I think “for node and edge platforms” and “No browser support!” makes this pretty clear? Those are in the title and first paragraph.
I think if you asked the average IT person what those buzzwords mean, you’ll find the answer unclear…
I was responding to this:

> to me it makes sense to have an s3 client on my computer, but less so client side on a webapp

The relevant audience in this situation is not the average IT person, but a person who might mistake this for client-side web app functionality.

If you think that something might run in the browser, then “no browser support!” is not complicated jargon that you won’t understand.
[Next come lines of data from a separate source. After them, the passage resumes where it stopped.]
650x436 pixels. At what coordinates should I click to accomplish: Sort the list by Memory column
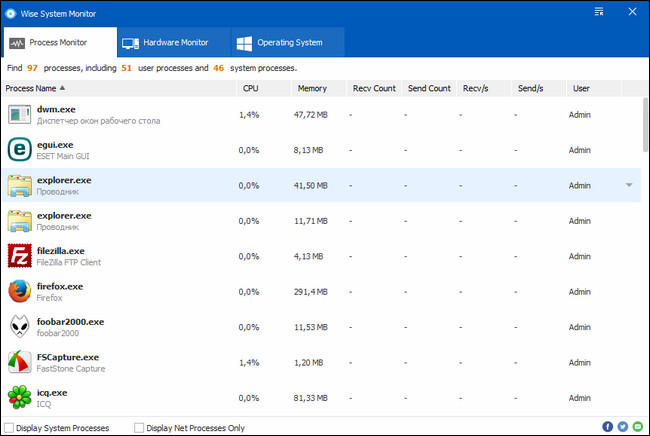pyautogui.click(x=311, y=89)
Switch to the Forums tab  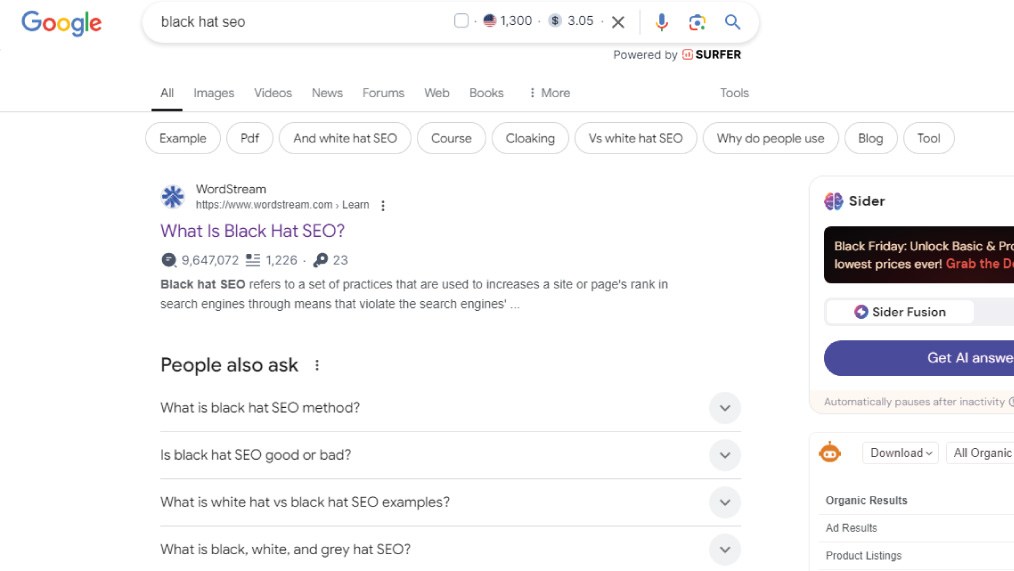[383, 93]
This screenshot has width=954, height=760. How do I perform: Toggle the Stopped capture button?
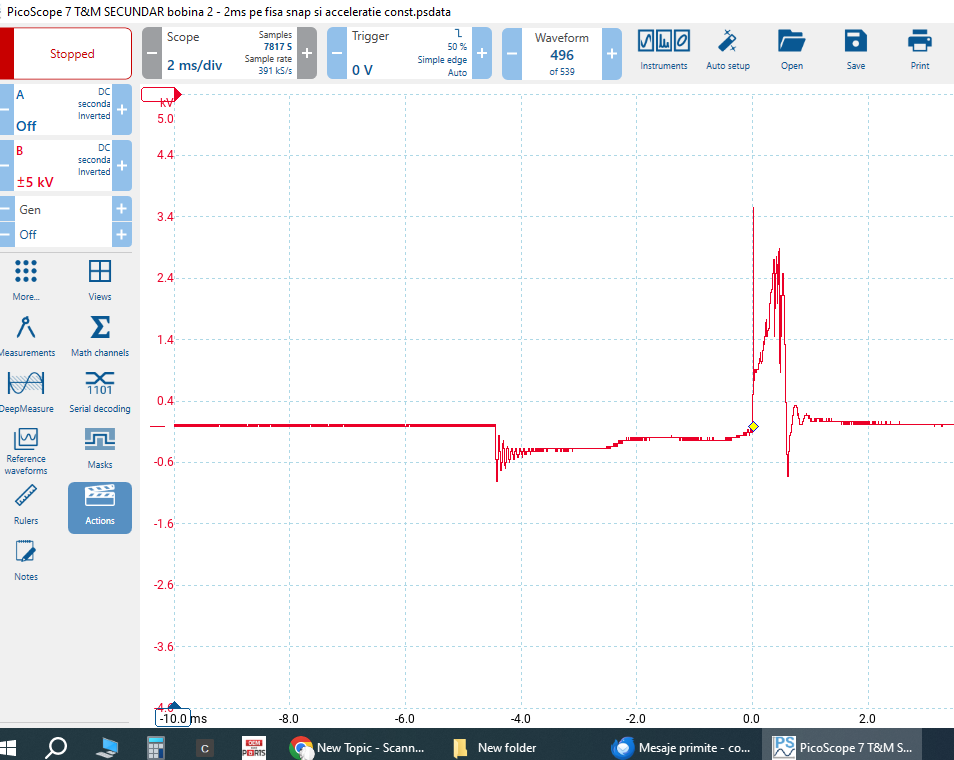tap(72, 54)
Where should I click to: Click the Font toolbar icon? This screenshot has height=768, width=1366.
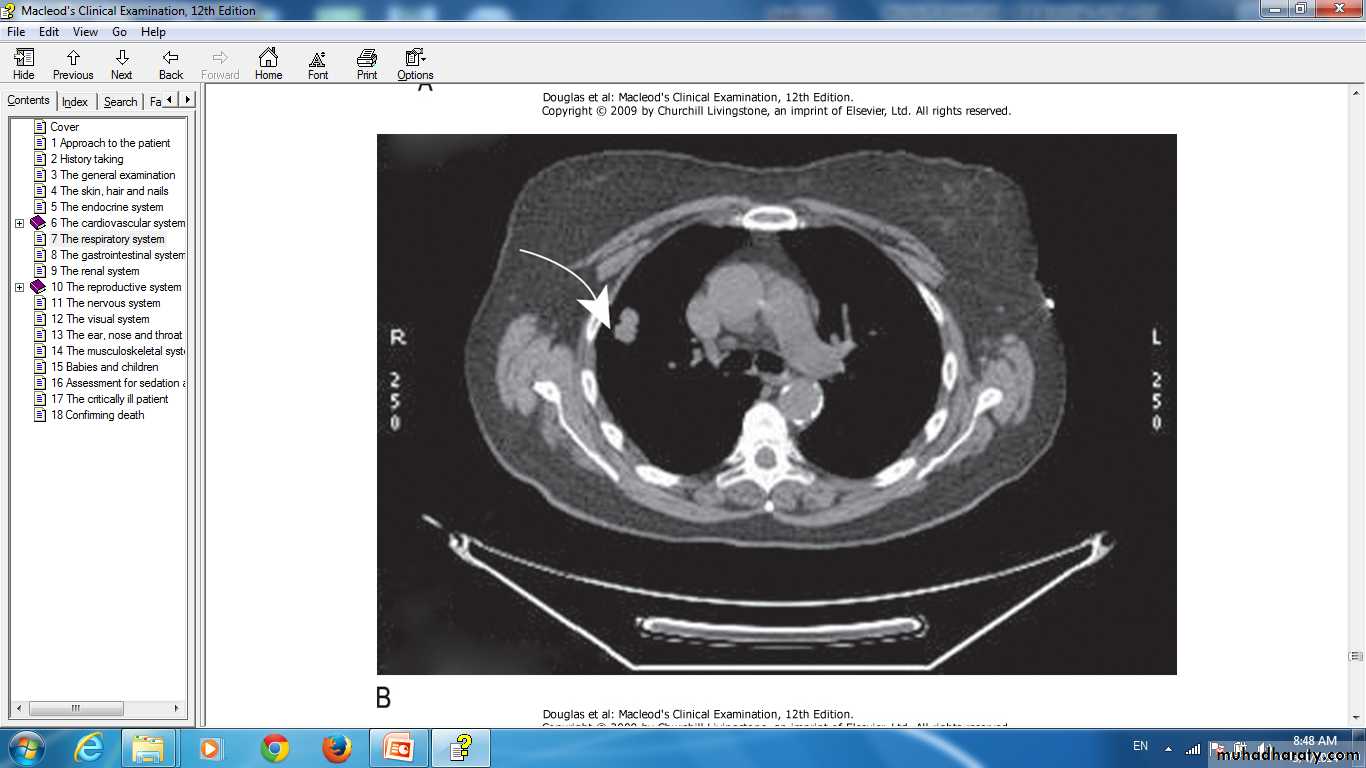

I have a good suspicion this has been written with help from an LLM. The heavy use of emojis and strong hyper confident language is the giveaway. Proof: my own repos look like this after they’ve had the touch of cursor / windsurf etc. still doesn’t take away if the code is useful or good.
tbh - english is not my mother-language so i do help myself with copy and typos ... but, if it feels uncomfy please feel free to open PR - I want it to be as reasonable as possible
> to me it makes sense to have an s3 client on my computer, but less so client side on a webapp

What do you mean with a webapp?

he expected to be s3 client on desktop/local machhine
It's a typescript client it seems. While you can bundle it in a webapp, typescript application goes beyond just web applications, this is why I was confused.